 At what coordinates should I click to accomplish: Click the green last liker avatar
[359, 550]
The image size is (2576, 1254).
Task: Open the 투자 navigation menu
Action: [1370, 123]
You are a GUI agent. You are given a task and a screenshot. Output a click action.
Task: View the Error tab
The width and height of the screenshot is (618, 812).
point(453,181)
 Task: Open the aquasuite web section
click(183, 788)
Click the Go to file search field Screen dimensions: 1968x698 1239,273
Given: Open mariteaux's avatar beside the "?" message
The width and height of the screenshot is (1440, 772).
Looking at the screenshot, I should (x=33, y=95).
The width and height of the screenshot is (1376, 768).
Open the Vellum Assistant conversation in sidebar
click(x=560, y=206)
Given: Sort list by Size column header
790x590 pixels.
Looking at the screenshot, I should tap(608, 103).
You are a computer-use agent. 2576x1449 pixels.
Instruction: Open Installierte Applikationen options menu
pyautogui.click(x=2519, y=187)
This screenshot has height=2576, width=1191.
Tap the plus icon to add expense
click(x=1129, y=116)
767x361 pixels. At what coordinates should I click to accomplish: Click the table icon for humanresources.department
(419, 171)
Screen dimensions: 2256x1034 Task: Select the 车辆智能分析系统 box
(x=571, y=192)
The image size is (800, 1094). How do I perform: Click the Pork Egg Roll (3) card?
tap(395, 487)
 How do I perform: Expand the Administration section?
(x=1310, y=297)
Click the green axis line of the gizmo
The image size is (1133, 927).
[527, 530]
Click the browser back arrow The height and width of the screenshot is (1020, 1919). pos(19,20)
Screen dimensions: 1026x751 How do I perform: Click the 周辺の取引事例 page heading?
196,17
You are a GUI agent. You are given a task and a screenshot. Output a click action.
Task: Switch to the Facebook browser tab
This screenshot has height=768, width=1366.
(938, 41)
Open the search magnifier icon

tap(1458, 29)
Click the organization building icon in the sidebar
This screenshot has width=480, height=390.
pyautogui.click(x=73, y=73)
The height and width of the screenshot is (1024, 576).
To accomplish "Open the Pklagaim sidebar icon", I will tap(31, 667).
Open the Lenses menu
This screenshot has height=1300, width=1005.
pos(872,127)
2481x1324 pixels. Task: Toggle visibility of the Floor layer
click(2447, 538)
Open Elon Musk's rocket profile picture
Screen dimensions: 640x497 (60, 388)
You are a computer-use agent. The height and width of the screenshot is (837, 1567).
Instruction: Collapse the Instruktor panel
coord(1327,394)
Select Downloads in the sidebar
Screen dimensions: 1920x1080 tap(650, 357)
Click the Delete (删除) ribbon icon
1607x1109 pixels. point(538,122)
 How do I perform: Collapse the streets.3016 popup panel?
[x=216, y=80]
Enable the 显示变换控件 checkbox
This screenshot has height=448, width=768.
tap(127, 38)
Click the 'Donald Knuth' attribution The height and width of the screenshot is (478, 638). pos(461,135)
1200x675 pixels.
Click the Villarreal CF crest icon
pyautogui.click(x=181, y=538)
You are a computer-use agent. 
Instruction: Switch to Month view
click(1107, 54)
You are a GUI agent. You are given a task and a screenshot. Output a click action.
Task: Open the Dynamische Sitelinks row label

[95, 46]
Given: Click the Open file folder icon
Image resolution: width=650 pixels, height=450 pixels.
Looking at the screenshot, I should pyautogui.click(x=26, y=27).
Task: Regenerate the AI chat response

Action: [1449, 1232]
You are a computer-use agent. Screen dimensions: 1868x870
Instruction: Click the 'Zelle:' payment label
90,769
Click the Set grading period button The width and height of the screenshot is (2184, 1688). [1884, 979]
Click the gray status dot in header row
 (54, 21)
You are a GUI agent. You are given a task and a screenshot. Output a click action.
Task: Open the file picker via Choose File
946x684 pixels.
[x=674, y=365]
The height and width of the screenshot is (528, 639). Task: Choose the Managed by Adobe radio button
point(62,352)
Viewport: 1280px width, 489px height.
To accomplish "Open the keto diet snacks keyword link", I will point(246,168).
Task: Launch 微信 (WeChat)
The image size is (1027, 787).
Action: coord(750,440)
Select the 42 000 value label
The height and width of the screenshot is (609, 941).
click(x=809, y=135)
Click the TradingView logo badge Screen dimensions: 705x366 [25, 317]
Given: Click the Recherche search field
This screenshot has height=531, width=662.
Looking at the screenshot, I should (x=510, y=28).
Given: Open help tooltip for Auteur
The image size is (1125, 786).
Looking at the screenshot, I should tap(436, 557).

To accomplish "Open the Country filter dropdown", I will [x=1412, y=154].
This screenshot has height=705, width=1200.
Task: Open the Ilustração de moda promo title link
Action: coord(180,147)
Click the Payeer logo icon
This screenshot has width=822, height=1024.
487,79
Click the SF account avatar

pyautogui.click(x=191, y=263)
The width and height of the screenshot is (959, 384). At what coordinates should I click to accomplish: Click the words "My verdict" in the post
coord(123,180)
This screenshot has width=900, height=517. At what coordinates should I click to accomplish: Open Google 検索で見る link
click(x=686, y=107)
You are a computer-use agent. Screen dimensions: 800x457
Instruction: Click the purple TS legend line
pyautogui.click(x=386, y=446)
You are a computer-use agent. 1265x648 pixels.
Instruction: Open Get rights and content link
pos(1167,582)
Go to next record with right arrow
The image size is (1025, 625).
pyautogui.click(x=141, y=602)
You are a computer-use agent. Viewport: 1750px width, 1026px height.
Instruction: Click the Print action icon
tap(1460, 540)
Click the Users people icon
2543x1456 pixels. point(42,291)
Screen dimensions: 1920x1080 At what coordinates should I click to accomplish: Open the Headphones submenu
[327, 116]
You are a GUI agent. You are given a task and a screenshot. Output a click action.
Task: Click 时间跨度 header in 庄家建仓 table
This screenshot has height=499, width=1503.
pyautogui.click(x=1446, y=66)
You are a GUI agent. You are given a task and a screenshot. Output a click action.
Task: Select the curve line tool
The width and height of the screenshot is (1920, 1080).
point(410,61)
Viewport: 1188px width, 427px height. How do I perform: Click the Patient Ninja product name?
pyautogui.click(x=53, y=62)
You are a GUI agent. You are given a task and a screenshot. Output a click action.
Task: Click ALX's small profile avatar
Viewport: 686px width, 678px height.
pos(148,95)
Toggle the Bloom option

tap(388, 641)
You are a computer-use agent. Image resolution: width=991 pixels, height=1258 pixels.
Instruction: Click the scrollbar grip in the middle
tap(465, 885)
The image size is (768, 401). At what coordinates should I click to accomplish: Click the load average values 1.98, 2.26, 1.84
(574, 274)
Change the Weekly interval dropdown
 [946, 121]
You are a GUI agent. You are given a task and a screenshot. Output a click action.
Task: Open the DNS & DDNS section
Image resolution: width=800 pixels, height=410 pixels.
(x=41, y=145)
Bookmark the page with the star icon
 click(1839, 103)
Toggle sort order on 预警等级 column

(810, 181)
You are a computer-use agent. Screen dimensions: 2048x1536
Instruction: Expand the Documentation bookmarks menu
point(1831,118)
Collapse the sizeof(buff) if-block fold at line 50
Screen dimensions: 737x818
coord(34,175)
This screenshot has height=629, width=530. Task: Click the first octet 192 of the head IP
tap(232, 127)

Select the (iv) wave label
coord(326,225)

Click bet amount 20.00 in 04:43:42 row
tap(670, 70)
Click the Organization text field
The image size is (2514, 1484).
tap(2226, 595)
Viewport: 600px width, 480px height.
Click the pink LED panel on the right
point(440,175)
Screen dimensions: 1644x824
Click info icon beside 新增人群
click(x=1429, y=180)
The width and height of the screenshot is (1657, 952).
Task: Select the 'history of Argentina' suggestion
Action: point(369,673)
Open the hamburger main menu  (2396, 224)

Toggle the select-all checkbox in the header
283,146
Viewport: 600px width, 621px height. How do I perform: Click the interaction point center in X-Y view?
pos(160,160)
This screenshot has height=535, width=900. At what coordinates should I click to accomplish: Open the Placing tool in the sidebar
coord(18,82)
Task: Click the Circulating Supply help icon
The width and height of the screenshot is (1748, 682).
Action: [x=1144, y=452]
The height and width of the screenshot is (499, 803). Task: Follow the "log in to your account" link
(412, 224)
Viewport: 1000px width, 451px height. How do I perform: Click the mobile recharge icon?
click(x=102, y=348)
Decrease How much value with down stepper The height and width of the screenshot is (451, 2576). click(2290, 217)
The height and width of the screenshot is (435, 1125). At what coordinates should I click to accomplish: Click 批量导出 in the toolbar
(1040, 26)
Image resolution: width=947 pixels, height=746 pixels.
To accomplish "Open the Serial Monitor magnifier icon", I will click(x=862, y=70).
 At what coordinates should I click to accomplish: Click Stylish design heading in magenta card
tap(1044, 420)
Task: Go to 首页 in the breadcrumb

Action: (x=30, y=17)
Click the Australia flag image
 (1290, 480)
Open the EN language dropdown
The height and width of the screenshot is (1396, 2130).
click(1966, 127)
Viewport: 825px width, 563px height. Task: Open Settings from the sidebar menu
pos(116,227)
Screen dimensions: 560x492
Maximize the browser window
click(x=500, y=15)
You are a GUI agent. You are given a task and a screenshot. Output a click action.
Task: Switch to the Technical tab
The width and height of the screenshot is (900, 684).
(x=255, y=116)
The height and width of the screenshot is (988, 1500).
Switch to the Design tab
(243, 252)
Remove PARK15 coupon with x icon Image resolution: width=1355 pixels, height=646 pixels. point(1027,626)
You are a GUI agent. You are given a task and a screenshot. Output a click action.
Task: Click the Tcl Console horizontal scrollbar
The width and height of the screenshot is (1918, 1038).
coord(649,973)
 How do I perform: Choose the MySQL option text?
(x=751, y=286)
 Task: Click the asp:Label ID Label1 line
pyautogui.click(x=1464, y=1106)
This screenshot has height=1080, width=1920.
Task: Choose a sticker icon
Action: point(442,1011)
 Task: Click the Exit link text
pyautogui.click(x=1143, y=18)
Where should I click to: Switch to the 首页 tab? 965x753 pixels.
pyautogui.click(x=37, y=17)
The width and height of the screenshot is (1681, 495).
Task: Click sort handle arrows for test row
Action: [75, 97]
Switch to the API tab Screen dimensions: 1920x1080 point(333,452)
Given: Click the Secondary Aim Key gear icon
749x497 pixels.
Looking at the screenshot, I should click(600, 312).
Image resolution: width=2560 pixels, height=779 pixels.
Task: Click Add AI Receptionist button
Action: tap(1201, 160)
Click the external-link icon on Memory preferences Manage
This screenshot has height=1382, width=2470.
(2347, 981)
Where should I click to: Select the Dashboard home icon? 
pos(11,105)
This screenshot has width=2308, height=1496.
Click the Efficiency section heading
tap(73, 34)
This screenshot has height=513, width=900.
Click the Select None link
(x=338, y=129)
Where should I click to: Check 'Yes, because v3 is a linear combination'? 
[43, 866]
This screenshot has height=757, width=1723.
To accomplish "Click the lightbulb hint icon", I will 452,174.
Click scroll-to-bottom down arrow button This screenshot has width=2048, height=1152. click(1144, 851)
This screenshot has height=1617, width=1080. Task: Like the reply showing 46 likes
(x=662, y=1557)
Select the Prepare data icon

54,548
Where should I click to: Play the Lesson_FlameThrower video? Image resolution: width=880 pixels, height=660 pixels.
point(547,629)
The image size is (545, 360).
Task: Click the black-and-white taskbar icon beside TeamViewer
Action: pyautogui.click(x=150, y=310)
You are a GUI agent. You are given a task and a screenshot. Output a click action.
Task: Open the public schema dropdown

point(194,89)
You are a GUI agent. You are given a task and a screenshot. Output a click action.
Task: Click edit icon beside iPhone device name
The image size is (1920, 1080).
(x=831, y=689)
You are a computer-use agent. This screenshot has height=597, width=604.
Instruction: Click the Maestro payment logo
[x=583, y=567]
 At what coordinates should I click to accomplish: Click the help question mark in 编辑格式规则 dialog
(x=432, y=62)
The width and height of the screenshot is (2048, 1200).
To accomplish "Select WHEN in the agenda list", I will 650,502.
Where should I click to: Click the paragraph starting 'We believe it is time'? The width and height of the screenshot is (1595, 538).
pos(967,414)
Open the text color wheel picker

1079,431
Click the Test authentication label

Instructions for the task ▸
Could you retype the records above, starting at their first line and ending at the line that contains "(x=1310, y=297)", with both of those lines included?

Result of the exercise ▸
 At what coordinates should I click to accomplish: Click the green last liker avatar
[359, 550]
The image size is (2576, 1254).
Task: Open the 투자 navigation menu
Action: [1370, 123]
You are a GUI agent. You are given a task and a screenshot. Output a click action.
Task: View the Error tab
The width and height of the screenshot is (618, 812).
point(453,181)
 Task: Open the aquasuite web section
click(183, 788)
Click the Go to file search field Screen dimensions: 1968x698 1239,273
Given: Open mariteaux's avatar beside the "?" message
The width and height of the screenshot is (1440, 772).
Looking at the screenshot, I should (x=33, y=95).
The width and height of the screenshot is (1376, 768).
Open the Vellum Assistant conversation in sidebar
click(x=560, y=206)
Given: Sort list by Size column header
790x590 pixels.
Looking at the screenshot, I should tap(608, 103).
You are a computer-use agent. 2576x1449 pixels.
Instruction: Open Installierte Applikationen options menu
pyautogui.click(x=2519, y=187)
This screenshot has height=2576, width=1191.
Tap the plus icon to add expense
click(x=1129, y=116)
767x361 pixels. At what coordinates should I click to accomplish: Click the table icon for humanresources.department
(419, 171)
Screen dimensions: 2256x1034 Task: Select the 车辆智能分析系统 box
(x=571, y=192)
The image size is (800, 1094). How do I perform: Click the Pork Egg Roll (3) card?
tap(395, 487)
 How do I perform: Expand the Administration section?
(x=1310, y=297)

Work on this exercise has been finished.